Physical examination revealed multiple purpuric erythematous papules, partially confluent, on the dorsa and palms of the hands and on the dorsa and soles of the feet. The rash was sharply limited to a few centimeters above the wrists and the ankles. There were petechial lesions and erythema on the palate and the tongue. The spleen was palpable 1.5 cm below the costal margin. The rest of physical examination was unremarkable. The patient was afebrile in good general condition and did not report pruritus or pain.

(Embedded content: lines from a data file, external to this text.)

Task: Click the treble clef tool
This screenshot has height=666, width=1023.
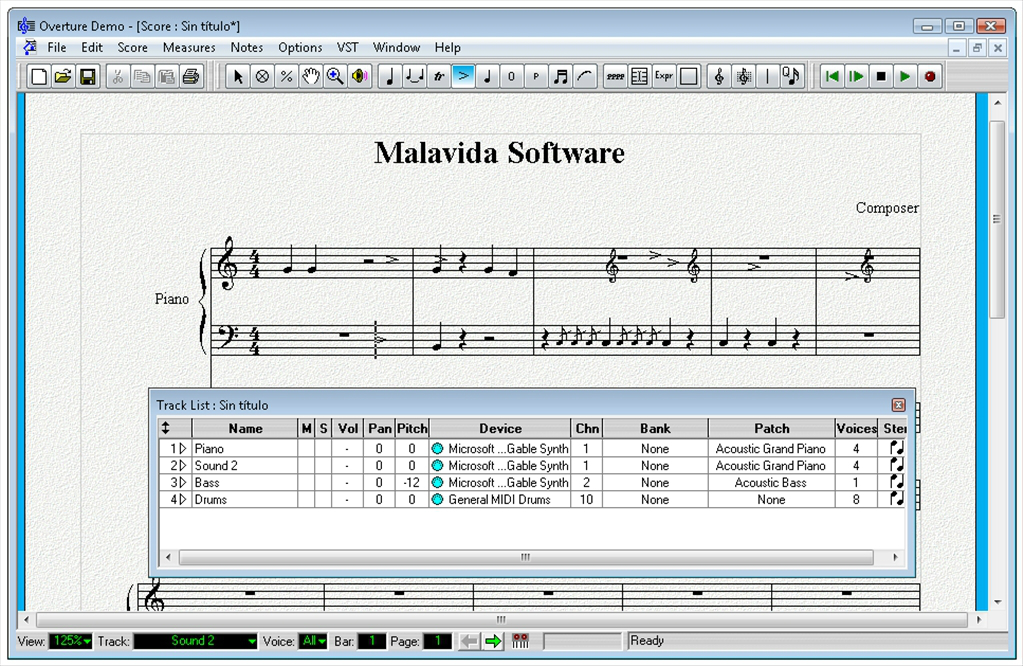Action: pyautogui.click(x=718, y=76)
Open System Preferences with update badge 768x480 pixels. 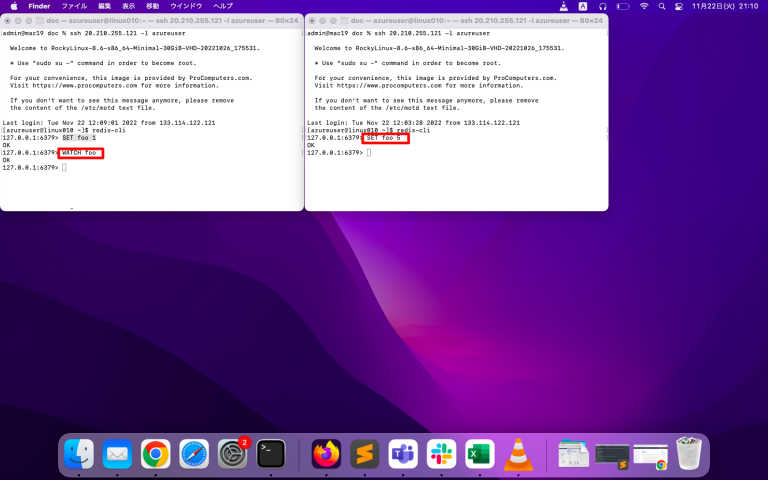(x=233, y=455)
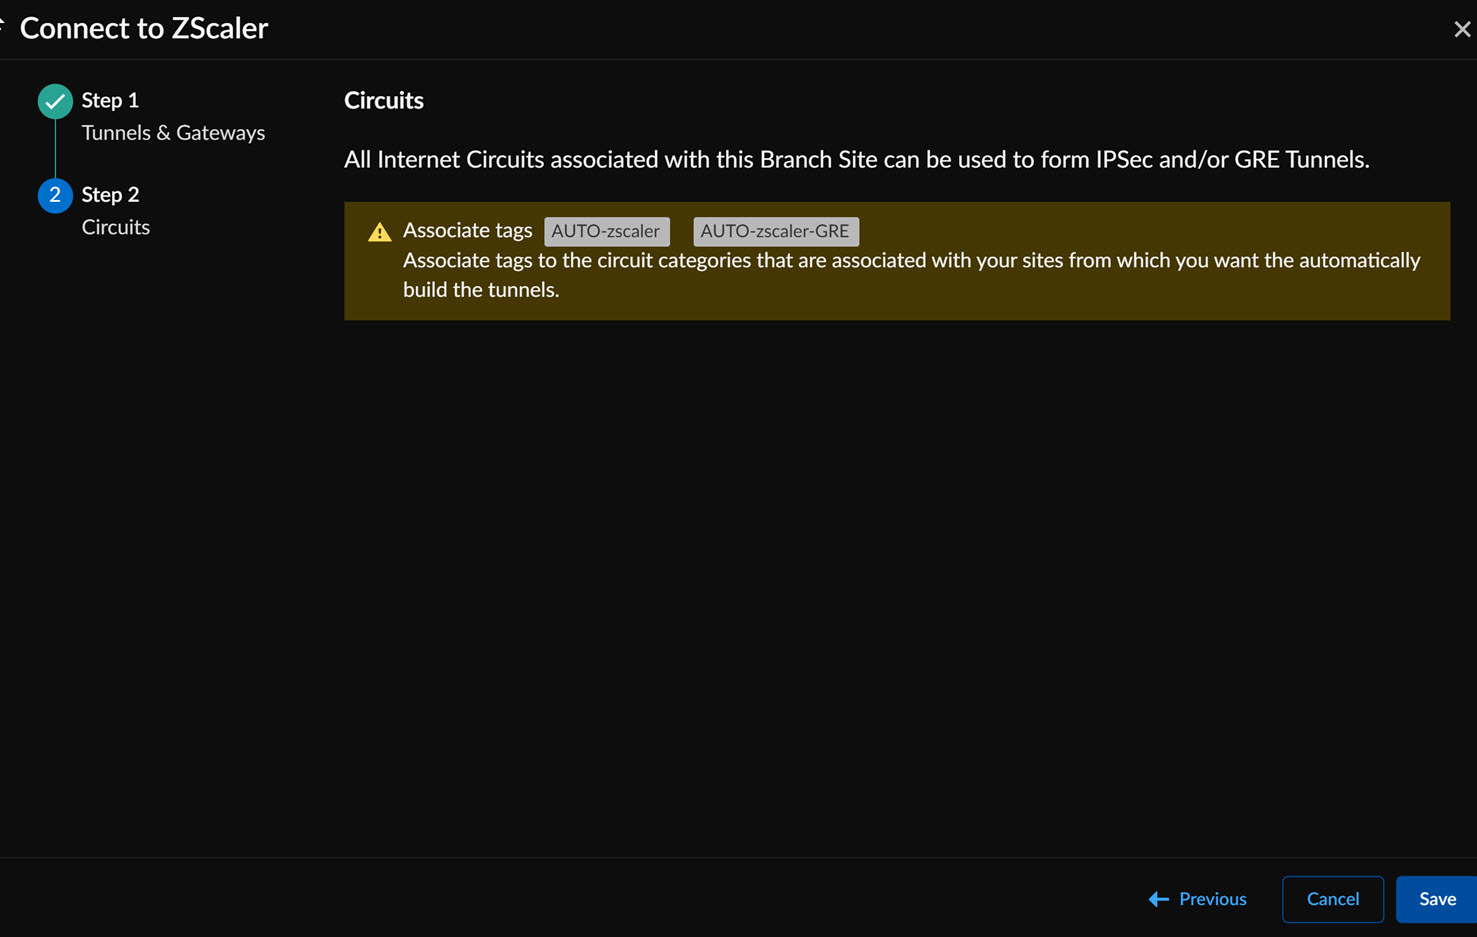1477x937 pixels.
Task: Save the ZScaler configuration
Action: click(x=1437, y=899)
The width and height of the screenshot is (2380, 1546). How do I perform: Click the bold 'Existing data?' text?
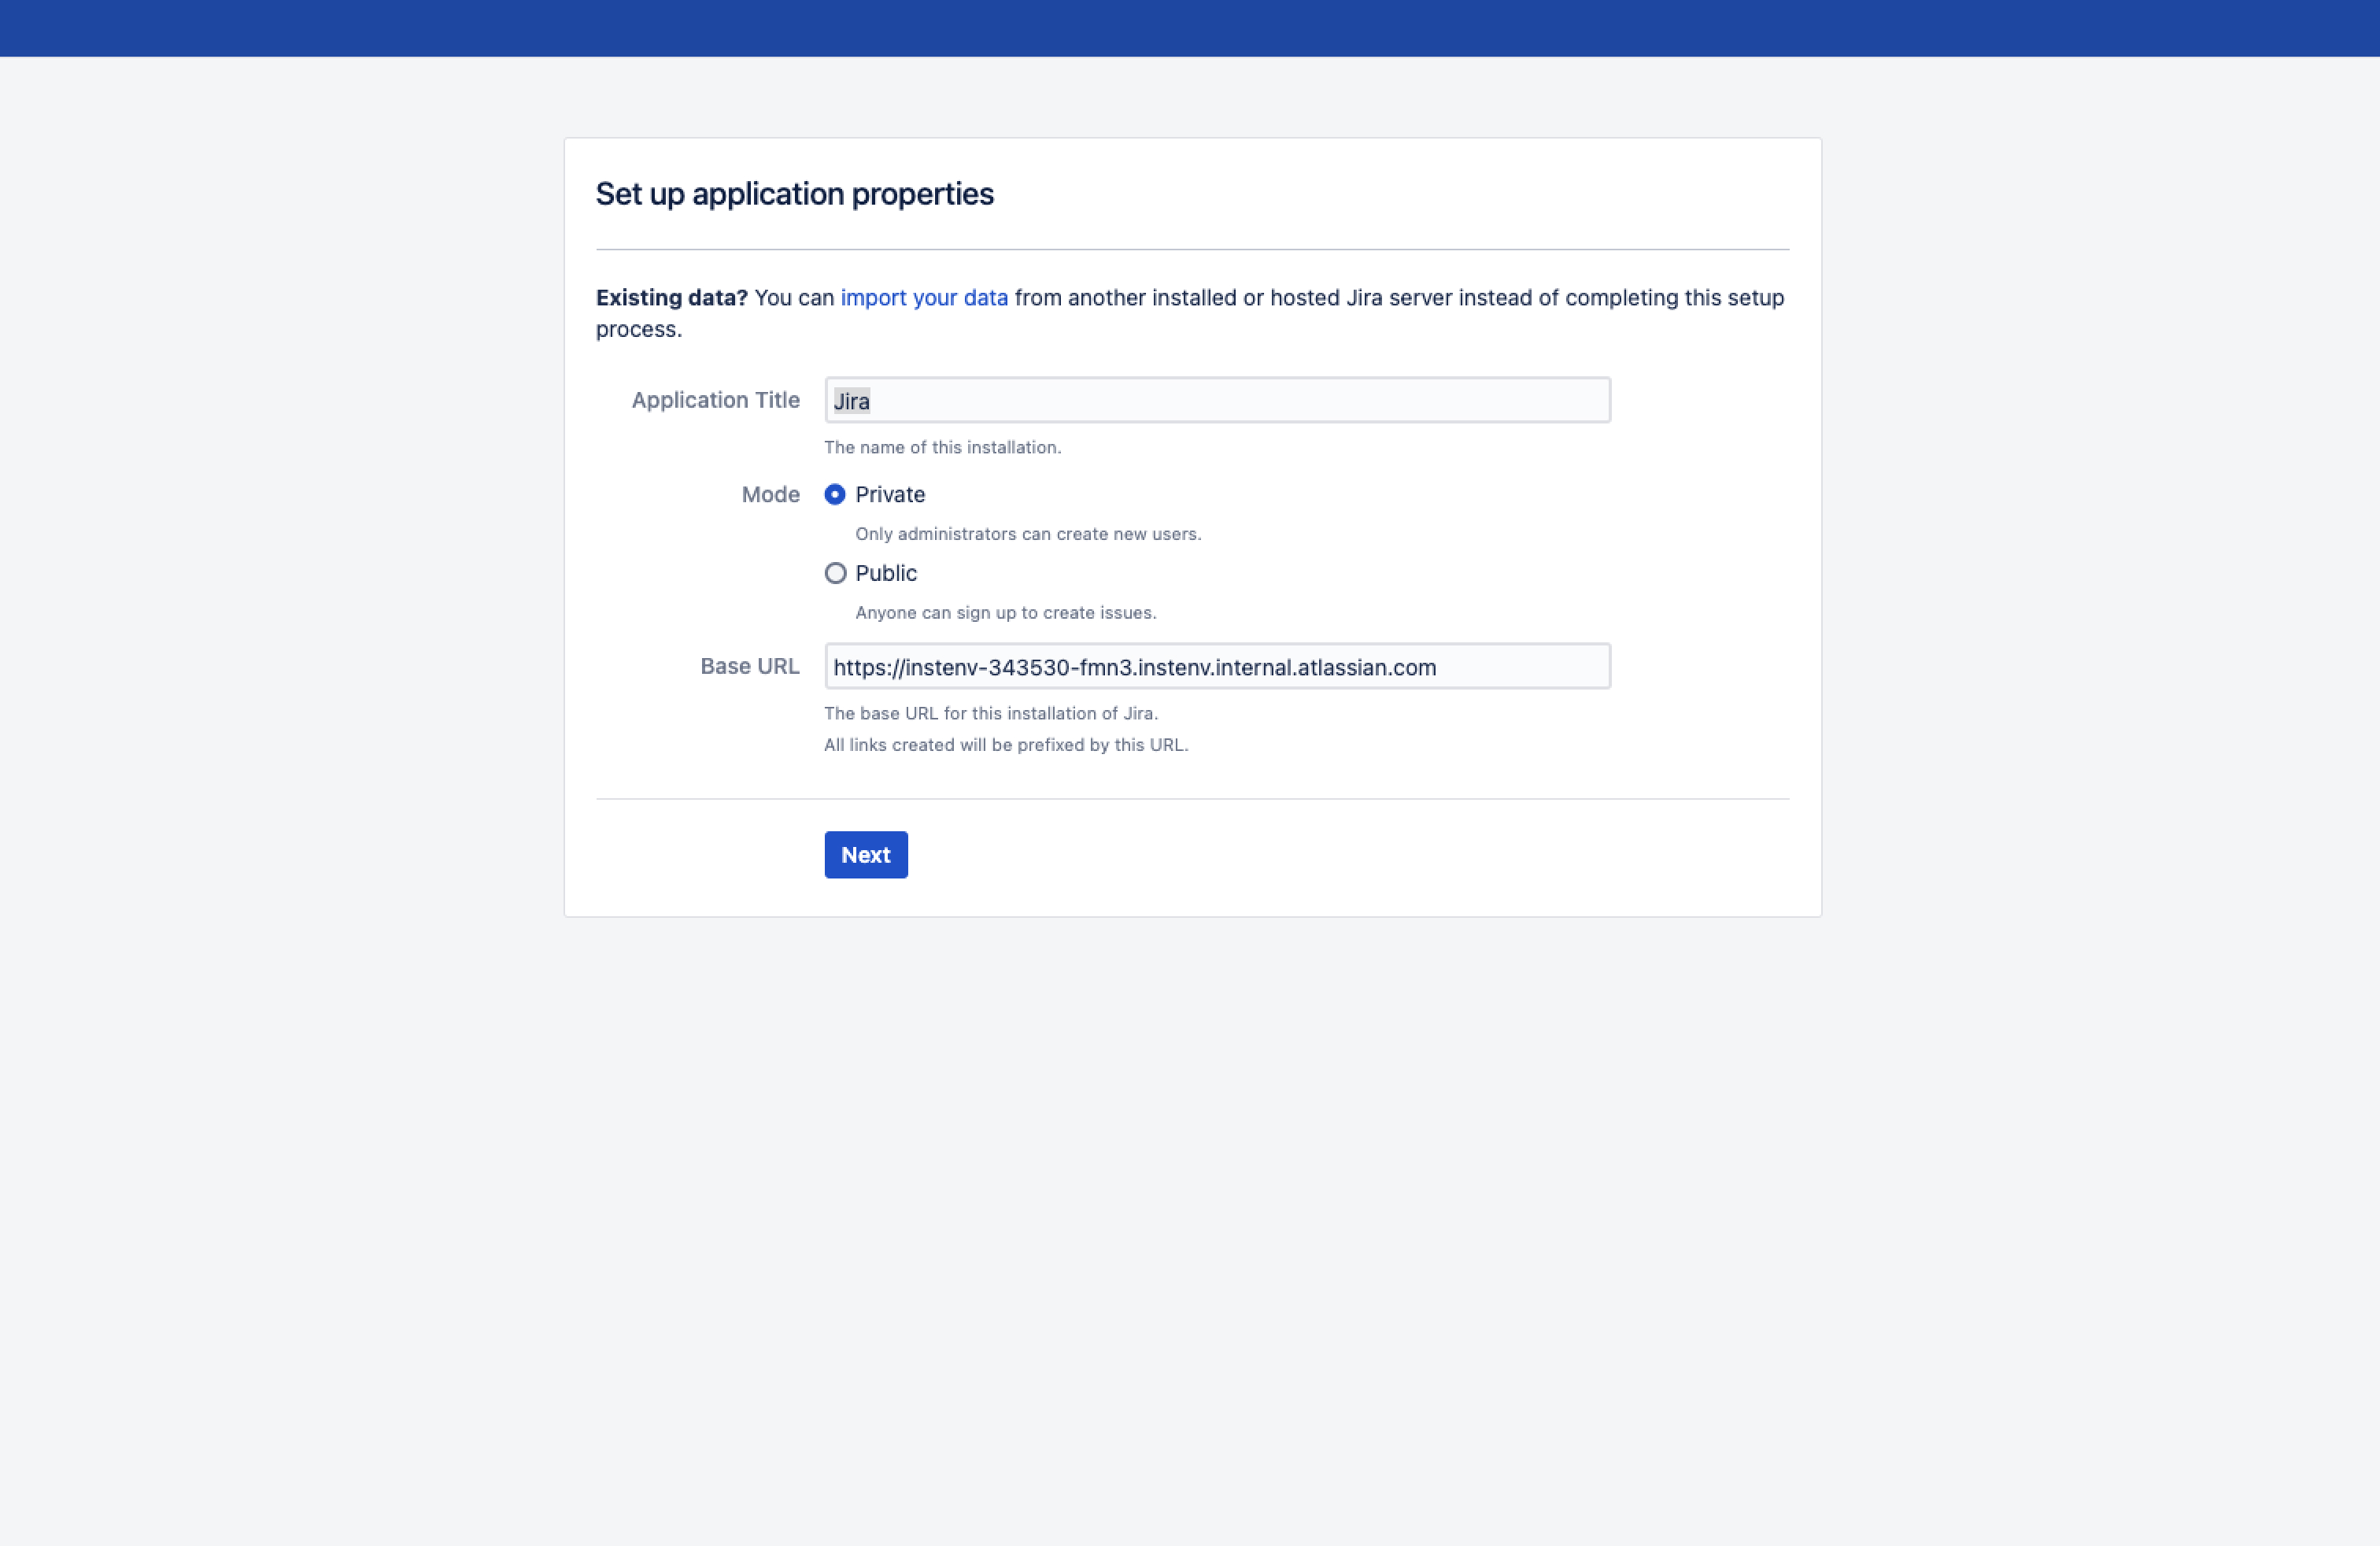(x=671, y=298)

Routine laboratory tests revealed mild leucopenia (3.6 × 103/μL) with relative neutropenia (39%), lymphopenia (31%), and eosinophilia (11%). Mild thrombocytopenia was also noticed (138 × 103 platelets/μL). Hemoglobin was 12.8 g/dL and erythrocyte sedimentation rate and C-reactive protein were 20 mm/h and 3.12 mg/dL, respectively. Renal and hepatic functions as well as coagulation tests were normal. Serologic tests for hepatitis A, B and C, cytomegalovirus, Coxsackie B1-B6, Epstein Barr, and herpes simplex were negative. Increased specific IgM and IgG antibody titers were detected for both HHV-6 and PVB19 by commercial enzyme-linked immunosorbent assay.

One day after admission the rash began to subside and it almost disappeared the following day when the patient was discharged. A blood test on the day of discharge revealed 4640 white blood cells/μL with a differential count of 63% neutrophils, 20% lymphocytes, 12% monocytes, and 5% eosinophils. The platelet cell count rose to 174 × 103/μL. No treatment was instituted during hospitalization.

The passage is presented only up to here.